§ Action item
Among the entries that follow, tally the lines with the string "panel". Give no more than the number.

[Stored records]
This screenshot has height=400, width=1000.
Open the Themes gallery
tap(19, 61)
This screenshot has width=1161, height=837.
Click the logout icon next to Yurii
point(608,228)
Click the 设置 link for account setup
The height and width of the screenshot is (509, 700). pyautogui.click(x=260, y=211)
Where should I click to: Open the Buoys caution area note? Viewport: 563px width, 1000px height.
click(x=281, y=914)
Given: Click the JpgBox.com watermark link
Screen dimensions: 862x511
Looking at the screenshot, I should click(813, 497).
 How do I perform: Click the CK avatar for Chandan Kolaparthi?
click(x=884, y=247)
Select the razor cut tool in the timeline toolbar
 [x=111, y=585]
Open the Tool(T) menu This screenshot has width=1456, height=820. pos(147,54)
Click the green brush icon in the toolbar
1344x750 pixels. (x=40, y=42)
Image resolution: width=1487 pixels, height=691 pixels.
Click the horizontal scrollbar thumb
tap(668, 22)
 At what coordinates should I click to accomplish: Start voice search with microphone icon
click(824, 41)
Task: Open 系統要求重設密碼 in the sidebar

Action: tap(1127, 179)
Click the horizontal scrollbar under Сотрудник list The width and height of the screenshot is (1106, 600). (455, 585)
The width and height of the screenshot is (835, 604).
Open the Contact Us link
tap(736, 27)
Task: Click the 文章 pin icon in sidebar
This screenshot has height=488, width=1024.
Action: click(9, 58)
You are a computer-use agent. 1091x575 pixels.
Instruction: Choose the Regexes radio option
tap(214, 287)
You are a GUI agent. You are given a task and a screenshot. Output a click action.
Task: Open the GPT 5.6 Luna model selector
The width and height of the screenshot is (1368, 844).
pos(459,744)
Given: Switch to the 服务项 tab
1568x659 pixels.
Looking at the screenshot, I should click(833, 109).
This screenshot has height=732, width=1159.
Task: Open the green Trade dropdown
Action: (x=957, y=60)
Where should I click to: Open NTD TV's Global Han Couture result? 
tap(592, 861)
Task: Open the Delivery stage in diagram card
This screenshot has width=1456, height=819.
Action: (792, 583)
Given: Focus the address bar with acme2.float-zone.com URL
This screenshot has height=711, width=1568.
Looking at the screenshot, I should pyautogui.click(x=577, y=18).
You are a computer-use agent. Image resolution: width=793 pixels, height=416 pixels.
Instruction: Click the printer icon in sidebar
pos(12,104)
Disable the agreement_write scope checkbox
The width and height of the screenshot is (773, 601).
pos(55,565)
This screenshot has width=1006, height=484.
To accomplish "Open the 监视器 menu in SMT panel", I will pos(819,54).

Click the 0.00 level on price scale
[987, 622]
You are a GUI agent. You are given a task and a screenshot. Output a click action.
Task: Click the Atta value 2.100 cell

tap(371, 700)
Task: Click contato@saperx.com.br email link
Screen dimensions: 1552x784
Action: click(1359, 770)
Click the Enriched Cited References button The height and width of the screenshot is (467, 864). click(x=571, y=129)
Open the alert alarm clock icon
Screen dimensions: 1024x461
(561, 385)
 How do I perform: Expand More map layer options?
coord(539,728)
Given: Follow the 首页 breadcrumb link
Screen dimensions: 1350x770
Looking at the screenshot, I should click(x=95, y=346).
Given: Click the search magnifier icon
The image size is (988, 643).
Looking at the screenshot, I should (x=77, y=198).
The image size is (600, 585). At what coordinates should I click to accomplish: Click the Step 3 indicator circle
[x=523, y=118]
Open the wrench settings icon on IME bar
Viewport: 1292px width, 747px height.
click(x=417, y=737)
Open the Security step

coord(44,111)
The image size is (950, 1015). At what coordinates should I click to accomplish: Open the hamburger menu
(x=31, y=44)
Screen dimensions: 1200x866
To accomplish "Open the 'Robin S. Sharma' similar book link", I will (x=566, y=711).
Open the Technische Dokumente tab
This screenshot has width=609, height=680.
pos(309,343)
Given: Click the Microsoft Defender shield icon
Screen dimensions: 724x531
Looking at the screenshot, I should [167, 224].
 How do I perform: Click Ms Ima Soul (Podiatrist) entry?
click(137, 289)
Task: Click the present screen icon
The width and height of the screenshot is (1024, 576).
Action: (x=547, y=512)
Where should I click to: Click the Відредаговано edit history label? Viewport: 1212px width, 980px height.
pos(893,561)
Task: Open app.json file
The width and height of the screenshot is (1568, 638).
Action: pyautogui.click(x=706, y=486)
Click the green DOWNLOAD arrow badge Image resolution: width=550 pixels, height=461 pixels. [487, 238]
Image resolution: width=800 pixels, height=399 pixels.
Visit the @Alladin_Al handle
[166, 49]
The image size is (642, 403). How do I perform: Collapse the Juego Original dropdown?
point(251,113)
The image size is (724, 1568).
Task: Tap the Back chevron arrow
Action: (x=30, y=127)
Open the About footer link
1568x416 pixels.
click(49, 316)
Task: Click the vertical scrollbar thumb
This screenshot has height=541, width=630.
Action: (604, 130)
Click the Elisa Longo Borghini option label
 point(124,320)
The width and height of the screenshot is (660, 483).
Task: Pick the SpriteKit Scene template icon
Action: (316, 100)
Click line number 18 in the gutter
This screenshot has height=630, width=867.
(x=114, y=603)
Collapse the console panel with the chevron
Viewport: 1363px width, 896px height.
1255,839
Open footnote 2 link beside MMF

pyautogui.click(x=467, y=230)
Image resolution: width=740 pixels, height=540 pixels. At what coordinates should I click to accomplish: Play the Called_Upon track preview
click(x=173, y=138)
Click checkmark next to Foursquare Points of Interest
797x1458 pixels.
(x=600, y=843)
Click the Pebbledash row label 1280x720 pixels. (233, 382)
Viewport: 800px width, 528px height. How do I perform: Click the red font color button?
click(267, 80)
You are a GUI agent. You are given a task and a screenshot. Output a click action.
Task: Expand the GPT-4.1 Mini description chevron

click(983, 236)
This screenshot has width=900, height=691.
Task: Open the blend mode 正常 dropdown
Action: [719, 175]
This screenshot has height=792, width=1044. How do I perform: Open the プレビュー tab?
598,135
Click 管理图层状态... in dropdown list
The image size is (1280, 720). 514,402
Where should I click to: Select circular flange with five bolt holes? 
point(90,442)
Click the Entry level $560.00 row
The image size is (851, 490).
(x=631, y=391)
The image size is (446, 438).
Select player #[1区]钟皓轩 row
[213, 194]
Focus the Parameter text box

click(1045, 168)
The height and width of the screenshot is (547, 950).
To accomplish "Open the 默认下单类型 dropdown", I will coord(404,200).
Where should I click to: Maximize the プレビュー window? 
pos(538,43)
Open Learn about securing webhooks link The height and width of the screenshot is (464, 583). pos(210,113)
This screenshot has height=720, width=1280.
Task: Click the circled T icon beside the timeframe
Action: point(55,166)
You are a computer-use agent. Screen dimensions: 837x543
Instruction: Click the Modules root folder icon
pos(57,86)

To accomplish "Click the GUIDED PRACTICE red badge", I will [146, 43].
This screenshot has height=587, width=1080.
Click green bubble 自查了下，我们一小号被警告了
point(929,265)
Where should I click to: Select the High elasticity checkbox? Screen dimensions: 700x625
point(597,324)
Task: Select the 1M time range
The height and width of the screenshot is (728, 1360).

§ Reply
2